How to Set Up a Modern Terminal with Ghostty, Zsh, and Starship
A step-by-step guide to setting up a fast, good-looking terminal environment. Covers Ghostty, zsh with Antidote, Starship, fzf, yazi, and a stow-based dotfiles workflow — all themed with Catppuccin Mocha.
I spend most of my day in a terminal, so I care a lot about how it looks and how it feels. Over the years I've cycled through iTerm2, Alacritty, Kitty, Warp, and Wezterm — and a similar list of shells, prompts, and plugin managers. The setup I've landed on is fast, looks great, and takes about ten minutes to bring up on a brand new machine. I keep all of it in a dotfiles repo so a fresh laptop is always one git clone and three stow commands away from feeling like home.

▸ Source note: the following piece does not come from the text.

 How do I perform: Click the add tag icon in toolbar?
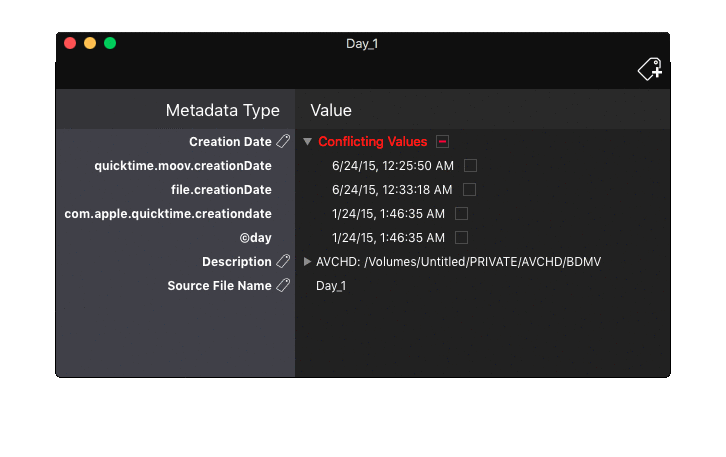coord(650,69)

This guide walks through every piece of that setup: Ghostty as the terminal, zsh with Antidote as the shell and plugin manager, Starship as the prompt, fzf and yazi as search and file management, and stow for managing the dotfiles themselves. Catppuccin Mocha is the theme across all of it.
Part 1: What This Setup Consists Of
Before installing anything, here's what each piece does and why it's in the stack.
| Tool | Role | Why |
|---|---|---|
| Ghostty | Terminal emulator | Native, GPU-accelerated, fast, sane defaults, a config file instead of a settings UI. |
| zsh | Shell | macOS default, mature, good completion. |
| Antidote | zsh plugin manager | Faster than oh-my-zsh, plugins listed in a plain text file. |
| Starship | Prompt | Cross-shell, configurable in TOML, fast, gorgeous out of the box. |
| fzf | Fuzzy finder | Ctrl+R history search, file pickers, used by half the tools below. |
| yazi | File manager | Vim-style TUI file manager, faster than reaching for Finder. |
| stow | Dotfile manager | Symlinks ~/.config files into place from the dotfiles repo. |
Three zsh plugins round out the shell experience:
zsh-completions— extra completion definitions for tools that don't ship their own.zsh-autosuggestions— suggests commands from history as you type, accept with→.zsh-syntax-highlighting— colors valid commands green and broken ones red, in real time.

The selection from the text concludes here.